We are in a similar critical moment when changes in policies and institutions—such as SDR issuances, more effective sovereign debt restructuring frameworks, and a pandemic financing facility at the IMF—could not only help to remedy the current public health crisis but also make the world less vulnerable to the inevitable scourge of future pandemics. Beyond saving precious individual lives, such investments would yield a high return in reducing future pandemic-related economic losses in communities and countries across the globe.
Notes
1. COVAX has thus far raised $6.3 billion out of its target of $7 billion needed to vaccinate 20 percent of the populations of the funded countries by 2021. The World Health Organization’s broader Access to COVID-19 Tools (ACT) Accelerator program has secured $11 billion out of a targeted $38 billion.

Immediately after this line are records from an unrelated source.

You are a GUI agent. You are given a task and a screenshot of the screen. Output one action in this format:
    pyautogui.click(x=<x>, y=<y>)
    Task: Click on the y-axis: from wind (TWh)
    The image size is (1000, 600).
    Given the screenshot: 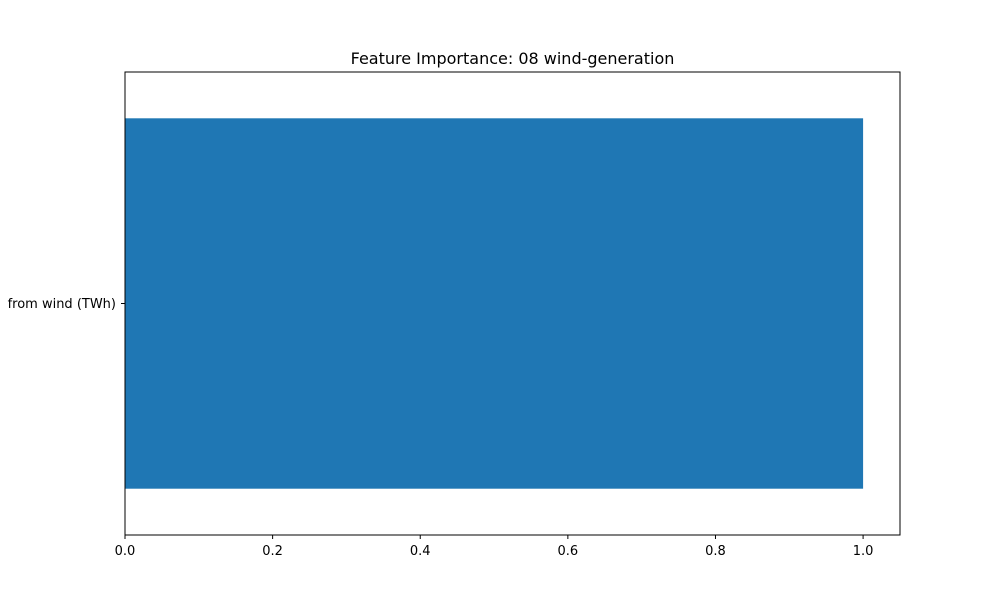 What is the action you would take?
    pyautogui.click(x=66, y=304)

2. For example, the World Bank has approved an envelope of $12 billion to finance developing countries’ acquisition and deployment of COVID-19 vaccines. That said, the Bank’s response to the COVID-19 crisis is lagging considerably behind its own target (Duggan, Morris, Sandefur, and Young 2021).
3. This point draws on a forthcoming PIIE Policy Brief with Martin Chorzempa, “Steps to Facilitate the Restructuring the Debt of Developing Countries to China.”

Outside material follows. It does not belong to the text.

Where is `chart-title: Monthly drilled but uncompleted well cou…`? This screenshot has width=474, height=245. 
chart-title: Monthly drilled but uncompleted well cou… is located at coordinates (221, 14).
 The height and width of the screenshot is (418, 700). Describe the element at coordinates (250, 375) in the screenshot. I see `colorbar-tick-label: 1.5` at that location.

4. The amount of debt restructuring needed will be based on an IMF–World Bank debt sustainability analysis.
5. This would likely be done through a multilateral development bank maintaining its net exposure to countries by providing financing so that they could cover at least their debt service to that bank.
6. Private sector participation could also be enhanced through the use of debt service standstills and creditor committees by countries that seek financial support from the IMF (Gelpern, Hagan, and Mazarei 2020).
7. The facility that the IMF considered was similar to the one proposed by Fisher and Mazarei (2020). In light of the significant, unprecedented uncertainties about the course of the pandemic and the need for long-term economic adjustment, the facility proposed by Fisher and Mazarei prescribed limited use of policy adjustment and conditionality at least in the initial stages of programs under that facility.
This essay is part of a PIIE series on Economic Policy for a Pandemic Age: How the World Must Prepare.
The author thanks Ruchir Agarwal, Madona Devasahayam, Sean Hagan, Anne Krueger, Maury Obstfeld, Adam Posen, Tom Redburn, Steve Weisman, and Tim Willems for comments.